In a statement, the PKK’s political arm “rejects the baseless allegations” and calls on “the Iraqi state and the Ministry of Interior to act responsibly towards the directives coming from the Turkish intelligence services” and “to identify the real perpetrators”.
The announcement by Iraqi police comes at a time of heightened tension in the autonomous Kurdistan, where the Turkish army continues its operations against the PKK.
The fires for which the three men are accused took place in 2023 and 2024 at shopping malls or markets in the cities of Kirkuk, Arbil and Dohuk, Iraq’s interior ministry spokesman said earlier, claiming that those arrested had confessed.

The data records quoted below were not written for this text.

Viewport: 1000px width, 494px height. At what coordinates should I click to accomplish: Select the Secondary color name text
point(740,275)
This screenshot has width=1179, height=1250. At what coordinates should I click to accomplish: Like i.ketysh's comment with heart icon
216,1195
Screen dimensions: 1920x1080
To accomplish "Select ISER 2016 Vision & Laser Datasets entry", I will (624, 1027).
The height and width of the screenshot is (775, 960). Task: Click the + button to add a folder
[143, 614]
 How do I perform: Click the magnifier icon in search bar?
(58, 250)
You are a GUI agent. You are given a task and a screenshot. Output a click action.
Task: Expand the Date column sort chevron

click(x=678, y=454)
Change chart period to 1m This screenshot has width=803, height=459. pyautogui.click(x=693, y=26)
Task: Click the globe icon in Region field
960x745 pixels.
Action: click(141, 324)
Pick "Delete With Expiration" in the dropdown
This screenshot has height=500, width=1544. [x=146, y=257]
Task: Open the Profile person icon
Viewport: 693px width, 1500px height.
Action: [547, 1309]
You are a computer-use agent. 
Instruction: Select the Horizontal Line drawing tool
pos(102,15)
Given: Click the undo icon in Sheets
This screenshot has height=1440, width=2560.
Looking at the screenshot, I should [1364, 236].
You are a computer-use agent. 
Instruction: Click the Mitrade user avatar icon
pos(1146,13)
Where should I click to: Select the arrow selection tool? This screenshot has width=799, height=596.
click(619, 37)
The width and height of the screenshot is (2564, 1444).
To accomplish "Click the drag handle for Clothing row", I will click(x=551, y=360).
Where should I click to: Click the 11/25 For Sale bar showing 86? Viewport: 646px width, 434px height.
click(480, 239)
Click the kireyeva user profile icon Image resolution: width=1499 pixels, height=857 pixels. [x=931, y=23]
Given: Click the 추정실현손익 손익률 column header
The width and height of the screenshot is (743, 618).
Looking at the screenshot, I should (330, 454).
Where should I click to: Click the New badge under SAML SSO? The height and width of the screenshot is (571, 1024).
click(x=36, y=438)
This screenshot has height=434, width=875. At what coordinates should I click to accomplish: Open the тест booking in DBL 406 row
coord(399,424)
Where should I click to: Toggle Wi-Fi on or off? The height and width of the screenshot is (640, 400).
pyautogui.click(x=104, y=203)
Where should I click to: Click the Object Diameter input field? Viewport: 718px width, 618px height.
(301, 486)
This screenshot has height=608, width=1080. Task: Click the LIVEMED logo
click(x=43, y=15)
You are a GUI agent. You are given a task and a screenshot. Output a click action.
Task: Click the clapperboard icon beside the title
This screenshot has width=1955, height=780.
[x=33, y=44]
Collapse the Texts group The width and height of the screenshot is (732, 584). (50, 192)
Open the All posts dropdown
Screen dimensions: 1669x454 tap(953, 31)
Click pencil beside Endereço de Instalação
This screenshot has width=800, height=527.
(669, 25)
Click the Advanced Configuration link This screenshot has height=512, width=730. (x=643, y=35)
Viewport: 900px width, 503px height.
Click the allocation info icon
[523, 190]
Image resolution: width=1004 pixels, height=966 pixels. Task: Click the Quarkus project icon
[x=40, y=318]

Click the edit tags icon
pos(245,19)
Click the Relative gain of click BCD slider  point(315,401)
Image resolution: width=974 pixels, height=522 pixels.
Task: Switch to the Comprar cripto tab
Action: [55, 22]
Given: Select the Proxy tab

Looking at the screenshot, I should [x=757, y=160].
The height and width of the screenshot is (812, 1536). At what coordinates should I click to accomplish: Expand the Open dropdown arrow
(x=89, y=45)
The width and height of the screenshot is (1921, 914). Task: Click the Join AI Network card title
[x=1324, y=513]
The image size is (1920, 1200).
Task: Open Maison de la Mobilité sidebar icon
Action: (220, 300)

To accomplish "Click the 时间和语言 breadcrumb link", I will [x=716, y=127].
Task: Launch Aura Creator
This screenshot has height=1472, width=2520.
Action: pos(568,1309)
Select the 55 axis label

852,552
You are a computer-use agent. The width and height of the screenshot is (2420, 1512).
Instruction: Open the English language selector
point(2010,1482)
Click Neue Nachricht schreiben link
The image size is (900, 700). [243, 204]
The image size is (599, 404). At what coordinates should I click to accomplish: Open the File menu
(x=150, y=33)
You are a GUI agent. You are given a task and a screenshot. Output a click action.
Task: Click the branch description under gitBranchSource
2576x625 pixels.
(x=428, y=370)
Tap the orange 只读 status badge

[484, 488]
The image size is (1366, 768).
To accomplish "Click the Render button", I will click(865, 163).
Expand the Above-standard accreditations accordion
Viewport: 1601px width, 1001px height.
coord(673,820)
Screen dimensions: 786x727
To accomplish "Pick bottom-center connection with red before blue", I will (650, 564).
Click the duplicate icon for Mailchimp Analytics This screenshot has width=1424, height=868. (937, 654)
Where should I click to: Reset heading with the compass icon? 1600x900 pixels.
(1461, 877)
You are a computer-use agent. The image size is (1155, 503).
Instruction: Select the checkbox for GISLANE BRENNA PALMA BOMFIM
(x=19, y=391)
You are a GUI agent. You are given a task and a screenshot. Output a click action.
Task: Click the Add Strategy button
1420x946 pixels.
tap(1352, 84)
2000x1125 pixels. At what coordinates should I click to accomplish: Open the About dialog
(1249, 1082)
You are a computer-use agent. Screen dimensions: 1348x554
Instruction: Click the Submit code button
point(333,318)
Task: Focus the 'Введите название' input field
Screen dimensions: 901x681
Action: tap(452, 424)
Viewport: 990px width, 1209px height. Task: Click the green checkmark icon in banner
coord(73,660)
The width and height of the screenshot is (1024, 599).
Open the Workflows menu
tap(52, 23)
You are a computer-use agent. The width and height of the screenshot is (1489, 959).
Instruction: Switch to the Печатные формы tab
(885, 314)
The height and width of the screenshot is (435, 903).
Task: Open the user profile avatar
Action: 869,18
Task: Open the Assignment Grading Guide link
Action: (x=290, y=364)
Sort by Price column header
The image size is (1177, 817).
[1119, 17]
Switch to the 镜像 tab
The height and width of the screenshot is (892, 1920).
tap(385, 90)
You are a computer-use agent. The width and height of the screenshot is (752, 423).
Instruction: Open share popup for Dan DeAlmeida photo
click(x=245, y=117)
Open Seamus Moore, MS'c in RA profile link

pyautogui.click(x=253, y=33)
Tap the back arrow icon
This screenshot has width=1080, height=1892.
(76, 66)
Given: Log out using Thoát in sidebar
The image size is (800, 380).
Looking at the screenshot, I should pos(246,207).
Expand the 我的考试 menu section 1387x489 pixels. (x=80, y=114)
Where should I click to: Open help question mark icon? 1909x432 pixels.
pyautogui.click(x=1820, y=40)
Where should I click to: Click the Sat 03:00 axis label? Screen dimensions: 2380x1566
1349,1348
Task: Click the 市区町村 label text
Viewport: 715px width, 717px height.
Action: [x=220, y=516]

The first was arrested in late May and “chemical substances” used to start the fires were found in his vehicle, according to that spokesman, General Moqdad Miri. “The PKK organization, a banned organization,” caused these fires, he added.
At the same press conference, an official of the Kurdistan Interior Ministry, Hemin Mirani, announced the identity of the two suspects and said that one was a member of the Peshmerga, the autonomous region’s armed forces, while the other was “an officer in Sulaymaniyah’s anti-terrorist service ». The two men were “recruited” by the PKK and “trained by fighters who came from Turkey and Syria.”
The three suspects appeared in the interview, dressed in the yellow uniform of prisoners, kneeling, blindfolded and with their hands cuffed behind their backs.
Both Turkey and officials in Erbil, Kurdistan’s capital, accuse the PKK of benefiting from support from the Patriotic Union of Kurdistan (UPK), the historic ruling party that controls the security services in Sulaymaniyah. In March, after the visit of high-ranking Turkish officials to Iraq, Baghdad labeled the PKK a “prohibited organization”, although Ankara is asking the Iraqi government to take a more active role in the fight against it.
The UPK parliamentary group recently condemned “the resumption of Turkish army operations” in autonomous Kurdistan, citing “damage” to agricultural land and property and deploring the “silence” of Baghdad and Arbil in the face of foreign presence soldiers in the country.